Ferrari fut un personnage atypique, se définissant toujours comme un homme d’orchestre plutôt qu’un technicien voir un ingénieur. Ce n’est pas totalement exact, mais il eut l’intelligence de s’entourer des meilleurs collaborateurs. Né avec l’automobile ou presque, pilote chez CMN après avoir vainement tenté de se faire embaucher chez Fiat, il sut pendant de l’entre deux-guerres imposer Alfa Romeo sur la scène des courses internationales, jusqu’à ce qu’un petit dictateur moustachu ne mette les moyens. Alfa Romeo mettant fin à ses services, il créa une première voiture ne portant pas son nom, jusqu’à ce que la guerre n’éclate. Je vous épargne le reste, je vous propose plutôt de découvrir ce que fut Ferrari intime et c’est justement l’attraît principal de ce film.

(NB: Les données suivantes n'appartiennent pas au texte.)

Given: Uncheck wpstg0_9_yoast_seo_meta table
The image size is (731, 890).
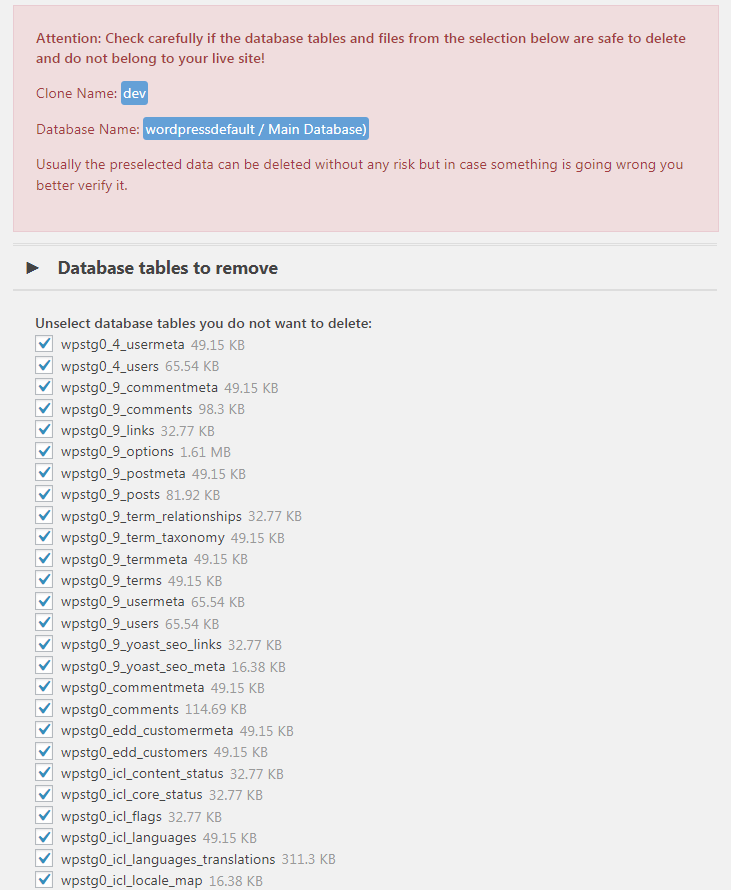Looking at the screenshot, I should point(44,665).
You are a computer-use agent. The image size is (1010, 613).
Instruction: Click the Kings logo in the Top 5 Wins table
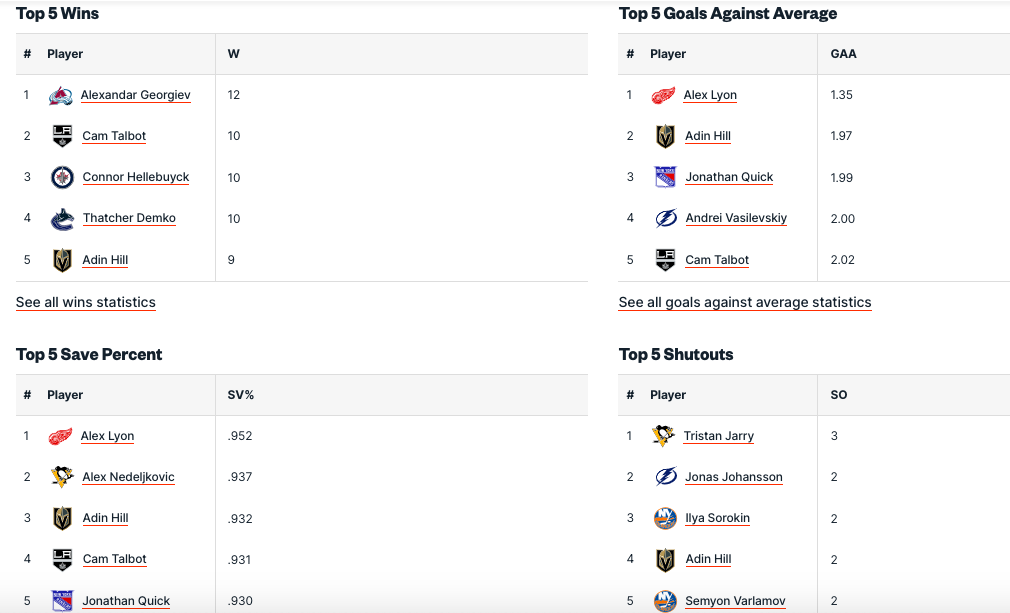(62, 136)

Ferrari déclare dans sa biographie « le seul véritable amour d’un homme puisse éprouver est pour son fils. Les femmes ne sont que l’objet du désir« . Cela résume d’une certaine manière la vie de celui qui fut le commendatore. Le première femme de Ferrari, Laura Garello, donna naissance à son premier fils, Alfredino « Dino » qui fut atteint d’une maladie génétique, la myopathie de Duchenne. En dépit des efforts et soins attentifs de son père, Dino, qui fut l’objet d’une affection toute particulière, décéda en 1956 à l’âge de 24 ans. Il est souvent affirmé que Dino conçut avant sa mort le moteur V6 qui permit de remporter le championnat du monde de F1 édition 1961. Personne n’est vraiment d’accord à ce sujet, mais toujours est-il que pour honorer sa mémoire, différentes voitures équipées de ce bloc furent baptisées Dino, qu’elles soient Ferrari ou Fiat par ailleurs.La disparition de Dino entraîna une rupture entre Ferrari et sa femme, cette dernière ne parvint jamais à se remettre de la mort de son fils. Toujours est-il que Ferrari et Laura Garello se séparèrent, Ferrari alla alors s’installer dans l’usine et se lança à corps perdu dans le travail.

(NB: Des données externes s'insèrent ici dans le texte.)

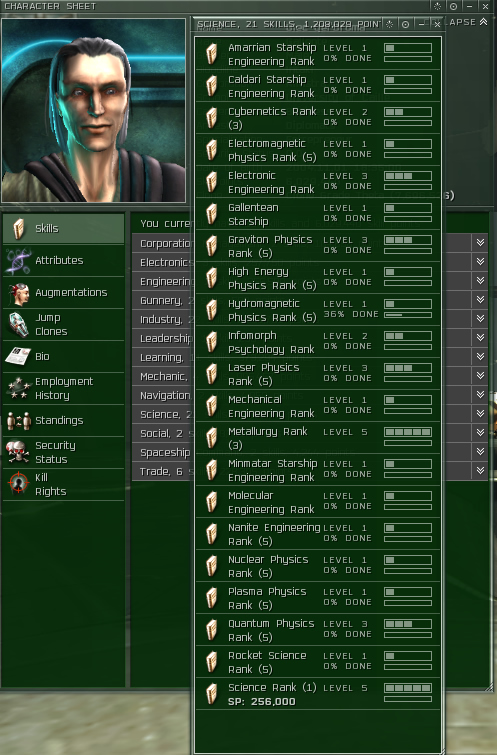
Task: Expand the Corporation skill group chevron
Action: [480, 243]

Laura Garello, bien que d’un caractère trempé, eut la douleur de vivre toute sa vie dans l’ombre, tout en se sachant ouvertement trompée. Les premières disputes conjugales éclatèrent dès que Ferrari parcoura les différents circuits de compétition, la naissance de son premier fils en janvier 1932 fut l’occasion d’une autre escarmouche, à l’issue de laquelle il promit à sa femme, pour qu’elle ne quitte pas le foyer, d’arrêter la conduite en compétition. Malheureusement pour elle, la situation alla de mal en pis, car le futur commendatore étant fréquemment absent, elle se retrouvait seule et inoccupée. Et Ferrari fit la connaissance d’une jeune femme alors qu’il était déjà marié et père. Cette femme, qu’il alla voir chaque soir ou presque pendant des années, lui donna un deuxième fils, Pietro, qui naquit en 1945. Ce dernier fit une sorte d’apprentissage avec un des plus vieux compagnons de Ferrari, du temps ou la Scuderia se dévouait corps et âme à Alfa Romeo, Federico Giberti. C’est durant cette initiation à la mécanique que Laura Garello rencontra Pietro dans l’usine, la légende veut qu’elle l’ait reconnu immédiatement en raison des traits de visage communs à ceux d’Enzo Ferrari.
Tous les habitants de Modène savaient parfaitement ce qu’il en était de la situation familiale de Ferrari, maire, fonctionnaires et administration compris, mais personne n’y trouva jamais rien à redire. Laura Garello décéda, Ferrari attendit deux ans avant de se mettre en couple avec celle qui avait été sa maîtresse, reconnut son deuxième fils, lequel débuta réellement sa carrière au sein de l’entreprise créée par son père pendant les années Niki Lauda.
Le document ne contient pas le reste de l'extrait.